§ EXTRACT:
— begin —

Where is it explicitly stated that the process of getting out of your pod is necessarily endlessly slow? Or all pods, for that matter? I'm a pretty experienced roleplayer, and I would have about zero problems with someone having a sixty second egress/ingress procedure for the capsule, even if it was maintained that this was true in one of the scientific articles, or if a dev said it, without quite a fucking lot of context for why it was necessarily thus. A ten second one. A five second one. We're playing characters in a pretty advanced world - you want to claim your character dumps a million isk or whatever into developing a mechanism to allow for such things on every new ship, a mechanism tailored to her? Fine by me. You want to claim her bodies are engineered for it? Wunderbar.
What most people will have a problem with is that your vessel will be capable of operating at more than a shadow of its full capacities without a pilot in the pod. Note that the pilot in the pod of your vessels does not have to be you; capsuleers can be passengers.
Note that it will make sense to plenty of individuals that your ship may navigate, perhaps on emergency systems, when there is no pilot in it. One does not engineer a hundred million isk vessel without a backup control system should the pilot go and experience mindlock; most any vessel's gonna have some kind of black box or backup bridge allowing the on-board crew to have a shot at getting it home. If most capsuleers choose to tear it out because they figure it's useless to them once they go into mindlock (which is short-sighted, as a cure might someday be found for their condition), well, you can be the exception.
If there is an alternative fluid that my pod could be filled, or even if you used the same fluid and manipulate it somehow to drop the time involved in getting in and out of it, I'll even take that.
Probably best.
I do still think that the softlink that I can use to control the ship while doing mundane things in safe areas is fine.
It's not. Crew's okay for some things. People have gotten away with 'I power down my vessels when I log out,' though. Think on that for a bit - I can already see useful implications.
And your the one who suggested the neural collar thing, to replace the scanner with.
Hoo boy. If you mean my idea here, not replace. Add to; partially circumvent, possibly, but I mentioned it precisely
because you did not explain why you were trying to circumvent it. It was a shot in the dark.
Why do I want my character like this? Why don't I? Why do you play your character like you do?
I like her like this, I made her like this, yes, I could just go the easy way out and cave in to what everyone is telling me, but I wouldn't have fun playing her like that. I removes her individuality, it removes her conflicts, it means there is no damn reason for me to play her at all.
See, the questions are kind of useful, Nikita.
I suppose I'll preface this next bit by saying that for the length of most of this community's existence in the game, EVE has been prone to housing roleplay communities that build characters that are intensely personal. Because we all mostly adhere to certain shared limitations, it takes less sweeping individual variations to create more marked individuality.

— end —

§ STATED GOAL 1:
Could you give the entries from the line containing "Task: Click the 147,700 price" through the line containing "click(x=998, y=71)", inclusive, as a numbered list with blank lines omitted?
The forum post has no connection to the entries that follow it.

§ INPUT MATERIAL:
— begin —

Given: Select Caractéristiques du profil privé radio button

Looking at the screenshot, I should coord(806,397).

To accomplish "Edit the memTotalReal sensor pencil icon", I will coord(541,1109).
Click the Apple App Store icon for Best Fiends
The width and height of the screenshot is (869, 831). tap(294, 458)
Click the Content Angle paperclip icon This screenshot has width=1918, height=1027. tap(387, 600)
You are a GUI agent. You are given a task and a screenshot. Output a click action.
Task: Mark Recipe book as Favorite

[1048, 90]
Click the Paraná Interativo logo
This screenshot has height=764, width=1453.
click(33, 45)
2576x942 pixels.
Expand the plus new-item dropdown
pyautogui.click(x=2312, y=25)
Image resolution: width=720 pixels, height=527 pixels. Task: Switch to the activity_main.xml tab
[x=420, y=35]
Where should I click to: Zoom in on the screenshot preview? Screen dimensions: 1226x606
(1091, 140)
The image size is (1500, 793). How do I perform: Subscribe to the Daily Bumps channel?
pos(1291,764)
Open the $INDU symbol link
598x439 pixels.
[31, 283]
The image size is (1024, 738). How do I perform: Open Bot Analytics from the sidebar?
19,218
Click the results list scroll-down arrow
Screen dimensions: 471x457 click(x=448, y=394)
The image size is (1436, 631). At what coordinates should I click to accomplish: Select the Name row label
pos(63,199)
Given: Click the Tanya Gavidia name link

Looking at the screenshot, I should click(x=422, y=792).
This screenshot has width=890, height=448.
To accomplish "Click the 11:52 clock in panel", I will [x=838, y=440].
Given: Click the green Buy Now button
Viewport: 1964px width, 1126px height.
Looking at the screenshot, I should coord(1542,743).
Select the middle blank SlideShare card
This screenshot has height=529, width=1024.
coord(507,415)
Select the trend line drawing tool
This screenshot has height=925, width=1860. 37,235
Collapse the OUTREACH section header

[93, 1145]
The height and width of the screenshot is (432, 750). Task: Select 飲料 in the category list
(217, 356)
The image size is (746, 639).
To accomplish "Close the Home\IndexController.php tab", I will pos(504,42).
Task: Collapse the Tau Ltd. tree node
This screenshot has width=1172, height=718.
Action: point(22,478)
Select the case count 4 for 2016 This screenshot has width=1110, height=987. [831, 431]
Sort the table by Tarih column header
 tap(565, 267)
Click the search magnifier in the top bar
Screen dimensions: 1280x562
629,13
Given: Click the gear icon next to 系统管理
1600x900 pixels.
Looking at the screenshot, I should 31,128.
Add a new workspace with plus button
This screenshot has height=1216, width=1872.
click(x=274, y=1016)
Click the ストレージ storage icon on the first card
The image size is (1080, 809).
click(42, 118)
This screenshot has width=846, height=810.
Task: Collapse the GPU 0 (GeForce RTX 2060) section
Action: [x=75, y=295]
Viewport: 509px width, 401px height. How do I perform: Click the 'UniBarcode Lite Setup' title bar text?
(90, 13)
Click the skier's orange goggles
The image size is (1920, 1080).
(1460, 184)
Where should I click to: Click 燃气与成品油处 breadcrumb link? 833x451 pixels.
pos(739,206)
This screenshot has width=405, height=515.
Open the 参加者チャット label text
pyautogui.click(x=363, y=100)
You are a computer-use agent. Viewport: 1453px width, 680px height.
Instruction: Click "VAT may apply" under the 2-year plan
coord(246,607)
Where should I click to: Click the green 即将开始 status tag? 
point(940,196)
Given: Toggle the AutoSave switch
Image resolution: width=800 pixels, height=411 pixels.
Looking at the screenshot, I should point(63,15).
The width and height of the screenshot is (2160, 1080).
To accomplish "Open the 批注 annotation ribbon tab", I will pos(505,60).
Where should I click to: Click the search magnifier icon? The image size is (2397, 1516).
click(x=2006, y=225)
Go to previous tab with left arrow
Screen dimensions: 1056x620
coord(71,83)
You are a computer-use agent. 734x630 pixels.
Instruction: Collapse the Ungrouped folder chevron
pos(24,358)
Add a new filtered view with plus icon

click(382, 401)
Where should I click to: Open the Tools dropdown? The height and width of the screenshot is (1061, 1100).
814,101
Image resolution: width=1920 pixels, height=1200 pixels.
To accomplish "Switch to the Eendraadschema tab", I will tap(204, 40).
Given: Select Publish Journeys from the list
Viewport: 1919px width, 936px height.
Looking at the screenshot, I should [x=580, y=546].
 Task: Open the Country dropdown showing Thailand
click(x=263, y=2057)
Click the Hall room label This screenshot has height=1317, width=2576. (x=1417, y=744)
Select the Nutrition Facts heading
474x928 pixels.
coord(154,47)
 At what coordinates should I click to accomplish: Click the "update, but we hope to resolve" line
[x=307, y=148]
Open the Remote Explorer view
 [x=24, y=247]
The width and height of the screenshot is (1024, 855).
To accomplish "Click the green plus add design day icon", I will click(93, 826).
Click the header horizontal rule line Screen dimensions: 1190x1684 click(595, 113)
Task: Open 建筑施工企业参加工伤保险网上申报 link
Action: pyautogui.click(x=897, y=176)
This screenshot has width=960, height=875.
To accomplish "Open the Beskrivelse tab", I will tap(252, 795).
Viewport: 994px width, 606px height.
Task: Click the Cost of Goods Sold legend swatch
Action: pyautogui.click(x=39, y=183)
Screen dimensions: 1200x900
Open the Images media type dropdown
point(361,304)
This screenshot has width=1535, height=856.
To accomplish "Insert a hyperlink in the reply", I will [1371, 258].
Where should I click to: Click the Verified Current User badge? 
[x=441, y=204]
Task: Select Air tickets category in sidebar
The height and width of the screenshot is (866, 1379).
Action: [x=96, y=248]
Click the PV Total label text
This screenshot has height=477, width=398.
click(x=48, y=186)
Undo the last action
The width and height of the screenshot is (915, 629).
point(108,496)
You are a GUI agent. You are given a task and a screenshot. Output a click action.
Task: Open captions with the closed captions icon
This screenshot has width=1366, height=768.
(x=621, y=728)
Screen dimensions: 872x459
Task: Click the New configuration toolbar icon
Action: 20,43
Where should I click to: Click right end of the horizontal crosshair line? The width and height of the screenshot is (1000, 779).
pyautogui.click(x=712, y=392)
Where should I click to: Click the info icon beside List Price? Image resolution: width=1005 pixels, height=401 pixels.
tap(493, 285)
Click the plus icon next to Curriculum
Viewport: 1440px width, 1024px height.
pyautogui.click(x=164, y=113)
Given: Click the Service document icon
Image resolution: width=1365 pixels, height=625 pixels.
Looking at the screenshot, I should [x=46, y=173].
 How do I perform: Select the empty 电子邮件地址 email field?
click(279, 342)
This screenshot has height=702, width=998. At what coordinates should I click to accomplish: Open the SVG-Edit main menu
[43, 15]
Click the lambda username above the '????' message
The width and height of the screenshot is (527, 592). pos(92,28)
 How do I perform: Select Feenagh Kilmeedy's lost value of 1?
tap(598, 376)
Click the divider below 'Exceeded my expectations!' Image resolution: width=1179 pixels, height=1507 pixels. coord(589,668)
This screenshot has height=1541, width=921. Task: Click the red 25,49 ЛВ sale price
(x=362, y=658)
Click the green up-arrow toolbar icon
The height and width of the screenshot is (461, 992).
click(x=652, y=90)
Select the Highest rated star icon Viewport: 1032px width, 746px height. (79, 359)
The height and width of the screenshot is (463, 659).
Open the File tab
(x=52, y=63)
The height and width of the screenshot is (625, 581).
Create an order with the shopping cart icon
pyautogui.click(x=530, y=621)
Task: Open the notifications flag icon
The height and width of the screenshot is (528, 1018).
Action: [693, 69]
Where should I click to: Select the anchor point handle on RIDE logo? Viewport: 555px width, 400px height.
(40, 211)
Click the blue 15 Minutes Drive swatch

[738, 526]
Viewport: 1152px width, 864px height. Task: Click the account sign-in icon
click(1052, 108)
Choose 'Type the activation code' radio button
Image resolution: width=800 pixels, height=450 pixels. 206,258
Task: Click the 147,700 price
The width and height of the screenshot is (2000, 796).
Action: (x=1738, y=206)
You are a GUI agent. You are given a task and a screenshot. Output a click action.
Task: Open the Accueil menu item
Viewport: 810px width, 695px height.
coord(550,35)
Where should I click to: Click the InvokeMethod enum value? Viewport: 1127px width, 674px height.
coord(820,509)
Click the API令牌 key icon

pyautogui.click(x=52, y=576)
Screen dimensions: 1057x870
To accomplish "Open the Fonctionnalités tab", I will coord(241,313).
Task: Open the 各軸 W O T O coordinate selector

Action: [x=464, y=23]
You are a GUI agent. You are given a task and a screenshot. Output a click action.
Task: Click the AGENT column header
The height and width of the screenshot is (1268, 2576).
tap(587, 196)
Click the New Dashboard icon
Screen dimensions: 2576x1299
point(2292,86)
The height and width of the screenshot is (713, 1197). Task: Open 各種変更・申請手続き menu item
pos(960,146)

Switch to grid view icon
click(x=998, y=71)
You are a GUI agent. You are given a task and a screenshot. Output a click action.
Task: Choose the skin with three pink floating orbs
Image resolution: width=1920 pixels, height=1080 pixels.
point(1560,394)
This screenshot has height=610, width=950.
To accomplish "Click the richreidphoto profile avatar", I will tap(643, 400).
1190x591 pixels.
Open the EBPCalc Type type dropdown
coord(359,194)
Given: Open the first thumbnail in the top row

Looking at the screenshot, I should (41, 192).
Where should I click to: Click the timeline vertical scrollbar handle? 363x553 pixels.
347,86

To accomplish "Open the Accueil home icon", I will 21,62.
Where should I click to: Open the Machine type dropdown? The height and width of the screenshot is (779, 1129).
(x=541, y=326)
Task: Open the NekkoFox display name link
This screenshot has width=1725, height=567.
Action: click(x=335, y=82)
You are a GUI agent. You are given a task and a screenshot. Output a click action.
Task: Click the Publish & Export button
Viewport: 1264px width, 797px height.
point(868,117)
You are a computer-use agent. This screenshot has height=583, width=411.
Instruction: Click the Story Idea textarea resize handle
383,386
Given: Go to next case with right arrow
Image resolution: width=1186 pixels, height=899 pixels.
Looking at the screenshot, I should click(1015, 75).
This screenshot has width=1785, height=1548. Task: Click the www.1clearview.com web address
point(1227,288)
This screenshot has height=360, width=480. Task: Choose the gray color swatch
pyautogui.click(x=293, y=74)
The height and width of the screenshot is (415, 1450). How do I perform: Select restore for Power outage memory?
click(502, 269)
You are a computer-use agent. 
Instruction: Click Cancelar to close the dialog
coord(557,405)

— end —

§ STATED GOAL 2:
Can you carry the forum post about roleplaying capsuleers in EVE forward from its last sentence?

§ FINAL ANSWER 1:
1. Task: Click the 147,700 price
2. The width and height of the screenshot is (2000, 796).
3. Action: (x=1738, y=206)
4. You are a GUI agent. You are given a task and a screenshot. Output a click action.
5. Task: Open the Accueil menu item
6. Viewport: 810px width, 695px height.
7. coord(550,35)
8. Where should I click to: Click the InvokeMethod enum value? Viewport: 1127px width, 674px height.
9. coord(820,509)
10. Click the API令牌 key icon
11. pyautogui.click(x=52, y=576)
12. Screen dimensions: 1057x870
13. To accomplish "Open the Fonctionnalités tab", I will coord(241,313).
14. Task: Open the 各軸 W O T O coordinate selector
15. Action: [x=464, y=23]
16. You are a GUI agent. You are given a task and a screenshot. Output a click action.
17. Task: Click the AGENT column header
18. The height and width of the screenshot is (1268, 2576).
19. tap(587, 196)
20. Click the New Dashboard icon
21. Screen dimensions: 2576x1299
22. point(2292,86)
23. The height and width of the screenshot is (713, 1197). Task: Open 各種変更・申請手続き menu item
24. pos(960,146)
25. Switch to grid view icon
26. click(x=998, y=71)

§ FINAL ANSWER 2:
If you come from a roleplaying environment where it takes changing the core of your character template as drastically as you have, which include changes so drastic as to have significant implications for the whole of the setting, which I am prepared to say you have done, you might feel inclined to claim such things necessary.
I would offer you the idea that they're not.
I would offer you the idea that characters need only vary in what they do and think, how they act, and how they tend to choose to act to be seen as different, not in how outlandish their background might be.
Anyway.
I made my character the way I made it for specific reasons; my character was built to get into the most social groups within the capsuleer community it could. I picked the race deliberately, I wrote what I wrote of its social standing, its political outlook, and its history deliberately. I did it because there is obviously only one bloodline that is the top of the food chain in exclusivity.
I play my character the way I do because it meets certain needs for me to have a lot of fun playing it that way (barring these fun little mood swings lately).
It sounds to me like your wants can be summarized as:
1) Something that sticks out and does not seem to be a sheep, or part of the usual patterns, and
2) Something very technically involved, perhaps with the ideas and aesthetic tendencies of a lot of cyberpunk genre fiction.
Put in some more if you want, but that's what I see. That's fine.
But. Most of the things you list as wants are things I perceive to be the wants of someone who is looking to avoid, say, what everyone else is served when they roll up a character. They're not just 'I want to be noticeably unique!' No, they're also 'I want to not have to deal with these silly limitations. They're for squares, man.
Squares.'
NO, ASHAR, THAT'S NOT TRUE! AND YOU'RE FAT.I'm on a regimen, and if it's not the case, you would do well to outline it as such. Right now, it's very easy to see your no-crew thing as consequence dodging, and to see it as dodging a much bigger consequence than the one you're trying to balance it with, namely the mental difficulties or operational limitations or whatever else has been created by all your character's wacky little shifts away from the norm. Preventing subordinates from dying completely is WAY BIG to most folks. It's Not What Capsuleers Are. It's a zebra that thinks it can be a horsie because it makes similar sounds when it runs around the savanna.
It might be helpful to mention that the players who typically get away with - say - claiming not to be a capsuleer or deviate from the norms that define a capsuleer generally get community acceptance because they're doing it to entertain everyone they encounter while maintaining an equivalent or lower level of power available to their character through mechanical and interactive means.
That is to say, the stuff they could do or have done to others as a character does not exceed the stuff they could do or have done as a player. Ciarente's 'Camille Roth' character, for example, is entertaining and not a capsuleer because she brings something to the table, storytelling-wise, without claiming to have access to something other people don't - say, shit-tons of willpower that is to normal capsuleer capacities what they are to baseline capacities, or (not one, but several) extremely illegal and extremely potent artificial intelligences well inside the cluster that put her capacities far above those of the rest of her demographic.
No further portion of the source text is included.